(Stored data entries)
:::::

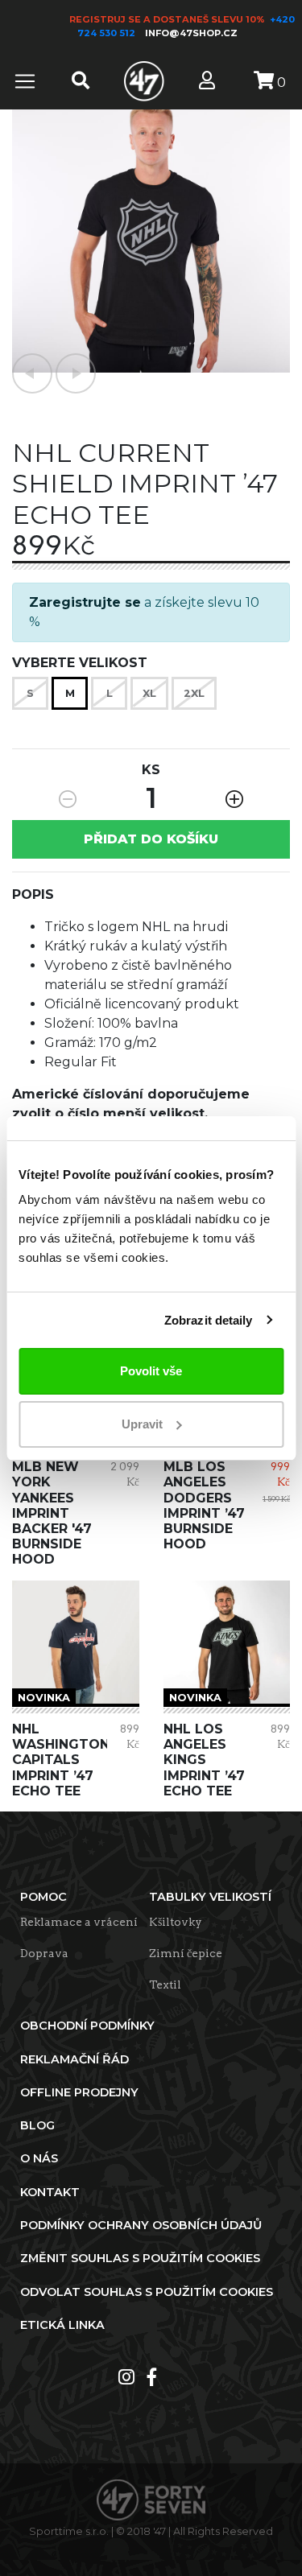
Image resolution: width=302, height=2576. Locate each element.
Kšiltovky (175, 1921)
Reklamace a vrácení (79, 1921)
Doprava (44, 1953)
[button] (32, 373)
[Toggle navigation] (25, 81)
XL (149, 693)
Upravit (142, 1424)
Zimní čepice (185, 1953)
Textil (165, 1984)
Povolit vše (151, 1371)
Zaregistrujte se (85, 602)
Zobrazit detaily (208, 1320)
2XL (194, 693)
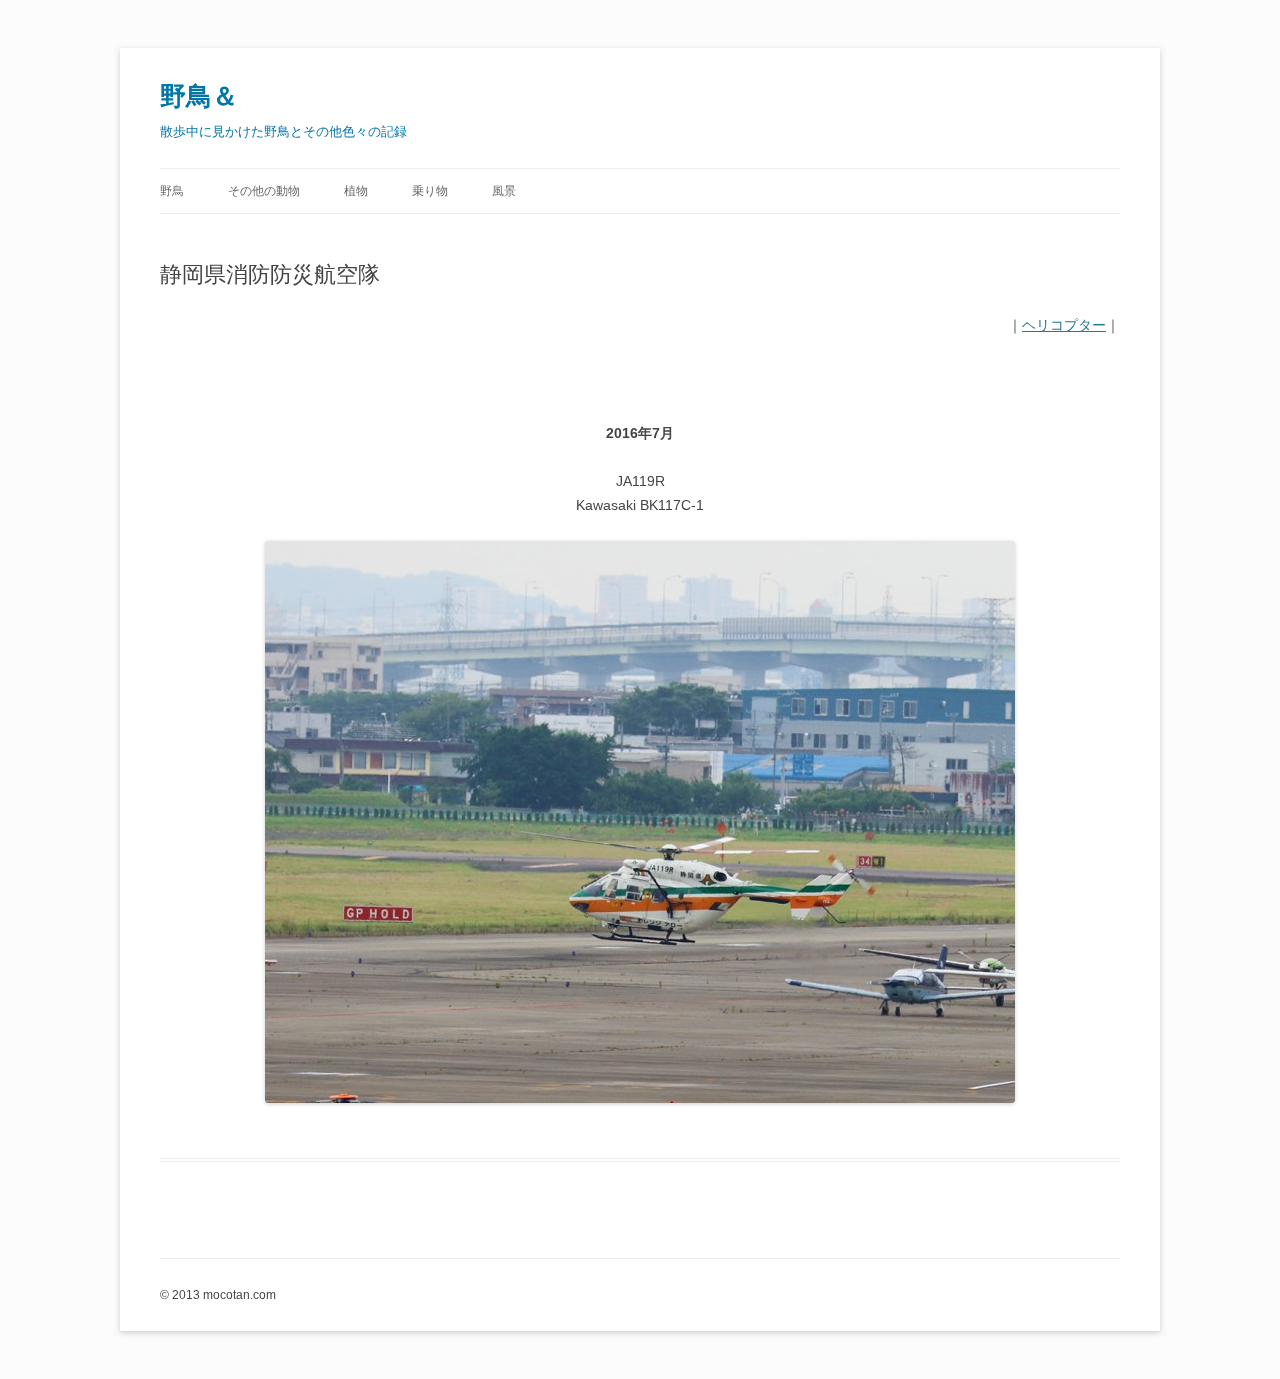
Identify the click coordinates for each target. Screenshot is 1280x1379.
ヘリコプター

:::::

What the task asks:
Please extract exactly, and only, the lines from the line containing "Identify the click" through the last line of the records.

Worked solution:
Identify the click coordinates for each target. Screenshot is 1280x1379.
ヘリコプター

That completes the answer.